Defaults and saving¶
Call signalplot.apply() once near the start of your script or
notebook. It updates Matplotlib rcParams with SignalPlot’s figure,
axes, typography, and savefig defaults. It does not replace
pyplot; you keep using normal Matplotlib calls afterward.
When to call apply()¶
Do call it before creating figures if you want the style contract (white background, hidden top/right spines, restrained type, save defaults).
Skip it only when you intentionally want an unstyled or third-party-styled figure in the same process; mixing styles in one session is possible but easy to get wrong.
Saving figures¶
signalplot.save() writes the current figure using the same keyword
arguments as matplotlib.pyplot.savefig, but fills in dpi,
bbox_inches, and colors from rcParams (which apply() set).

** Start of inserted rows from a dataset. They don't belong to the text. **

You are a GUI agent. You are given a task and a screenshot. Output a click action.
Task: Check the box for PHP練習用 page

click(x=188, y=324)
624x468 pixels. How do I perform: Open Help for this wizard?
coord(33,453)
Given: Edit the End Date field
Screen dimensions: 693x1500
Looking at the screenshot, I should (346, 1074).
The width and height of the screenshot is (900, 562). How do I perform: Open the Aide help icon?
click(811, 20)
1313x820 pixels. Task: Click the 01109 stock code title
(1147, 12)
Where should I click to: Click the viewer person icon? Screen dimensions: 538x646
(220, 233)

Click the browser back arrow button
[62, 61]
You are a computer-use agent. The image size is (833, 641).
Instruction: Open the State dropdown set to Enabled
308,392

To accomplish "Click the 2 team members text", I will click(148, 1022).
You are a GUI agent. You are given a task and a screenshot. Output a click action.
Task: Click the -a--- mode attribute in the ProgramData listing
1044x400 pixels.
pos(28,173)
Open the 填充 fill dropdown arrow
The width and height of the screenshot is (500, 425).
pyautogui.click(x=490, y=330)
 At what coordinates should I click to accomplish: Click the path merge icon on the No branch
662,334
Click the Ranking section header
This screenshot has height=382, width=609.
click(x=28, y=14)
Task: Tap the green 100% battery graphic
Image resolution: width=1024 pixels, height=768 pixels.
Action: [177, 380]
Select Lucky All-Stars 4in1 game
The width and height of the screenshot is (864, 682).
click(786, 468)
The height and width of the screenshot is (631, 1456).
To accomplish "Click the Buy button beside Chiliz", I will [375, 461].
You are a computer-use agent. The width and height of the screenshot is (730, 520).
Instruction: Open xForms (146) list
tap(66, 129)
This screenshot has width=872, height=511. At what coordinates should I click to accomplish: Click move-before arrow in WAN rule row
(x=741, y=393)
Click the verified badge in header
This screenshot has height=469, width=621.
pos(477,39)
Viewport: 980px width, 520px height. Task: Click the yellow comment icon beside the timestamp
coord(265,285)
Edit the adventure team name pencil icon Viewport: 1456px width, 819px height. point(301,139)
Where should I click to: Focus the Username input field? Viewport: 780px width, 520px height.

Override any parameter per call when you need an exception:
sp.save("figure.png")
sp.save("poster.png", dpi=600)
savefig is an alias for save for people who prefer Matplotlib’s
name.
SaveDefaults and apply()¶
You can pass a custom signalplot.SaveDefaults into apply() to
change the defaults that later flow into save() and into
rcParams["savefig.*"]:
from signalplot import SaveDefaults, apply
apply(save=SaveDefaults(dpi=400))
Patching plt.savefig¶
signalplot.patch_pyplot() wraps matplotlib.pyplot.savefig so
plain plt.savefig("x.png") picks up the same defaults. Use this only
if you control the whole process; it is a global monkey patch. Tests run
this in a subprocess to avoid cross-test pollution.
Escape hatches¶
Adjust one-off parameters on
axorfigafter plotting;apply()does not block that.Call
matplotlib.rcParams.update({...})afterapply()for targeted overrides (accept that you are leaving the strict style contract).Pass explicit
dpi,facecolor, and so on tosave()when a single export needs different settings than the rest of the document.